Efficient Approximation of Optimal Control for Markov Games
John Fearnley, Markus Rabe, Sven Schewe, Lijun Zhang

TL;DR
This paper introduces higher-order approximation techniques for time-bounded reachability in continuous-time Markov decision processes and games, significantly reducing computational complexity while maintaining accuracy.
Contribution
It develops a sequence of approximation methods with higher accuracy orders, enabling practical algorithms for CTMDPs and CTMGs with theoretical guarantees.
Findings
Achieves higher accuracy approximations (O(ε^3), O(ε^4), O(ε^5))

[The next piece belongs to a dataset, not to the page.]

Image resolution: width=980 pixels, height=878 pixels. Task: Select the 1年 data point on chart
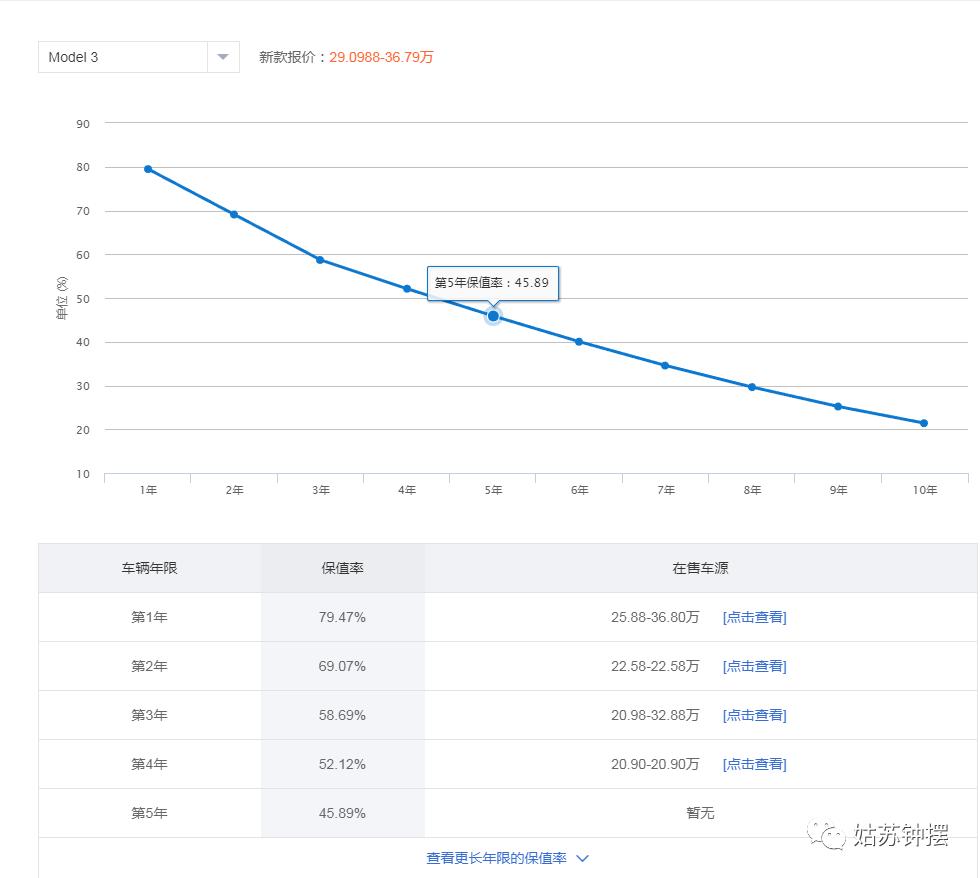point(148,169)
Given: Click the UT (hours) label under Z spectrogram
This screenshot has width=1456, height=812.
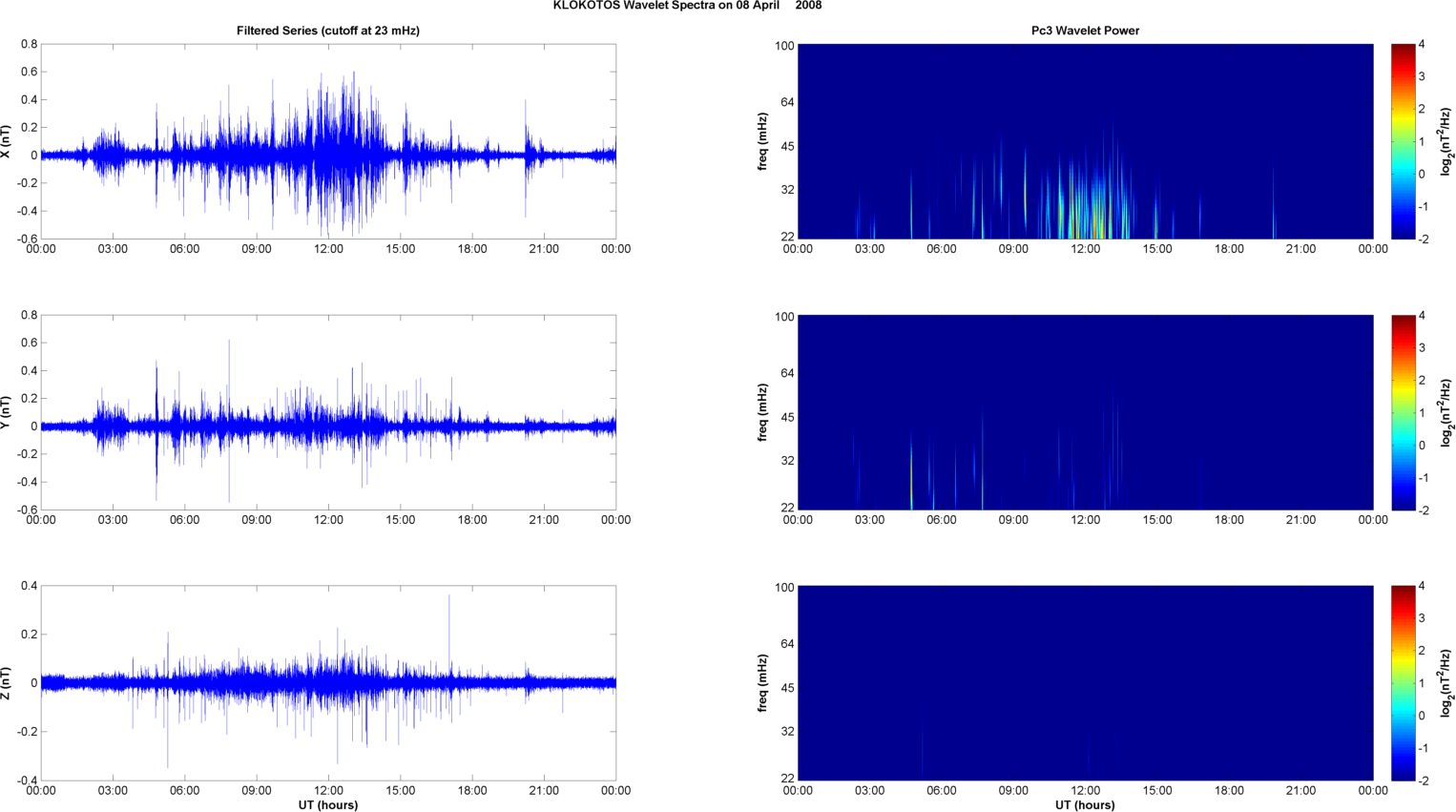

Reduces the number of intervals needed for approximation
Provides the first practical algorithms for CTMGs
Abstract
We study the time-bounded reachability problem for continuous-time Markov decision processes (CTMDPs) and games (CTMGs). Existing techniques for this problem use discretisation techniques to break time into discrete intervals, and optimal control is approximated for each interval separately. Current techniques provide an accuracy of O(\epsilon^2) on each interval, which leads to an infeasibly large number of intervals. We propose a sequence of approximations that achieve accuracies of O(\epsilon^3), O(\epsilon^4), and O(\epsilon^5), that allow us to drastically reduce the number of intervals that are considered. For CTMDPs, the performance of the resulting algorithms is comparable to the heuristic approach given by Buckholz and Schulz, while also being theoretically justified. All of our results generalise to CTMGs, where our results yield the first practically implementable algorithms…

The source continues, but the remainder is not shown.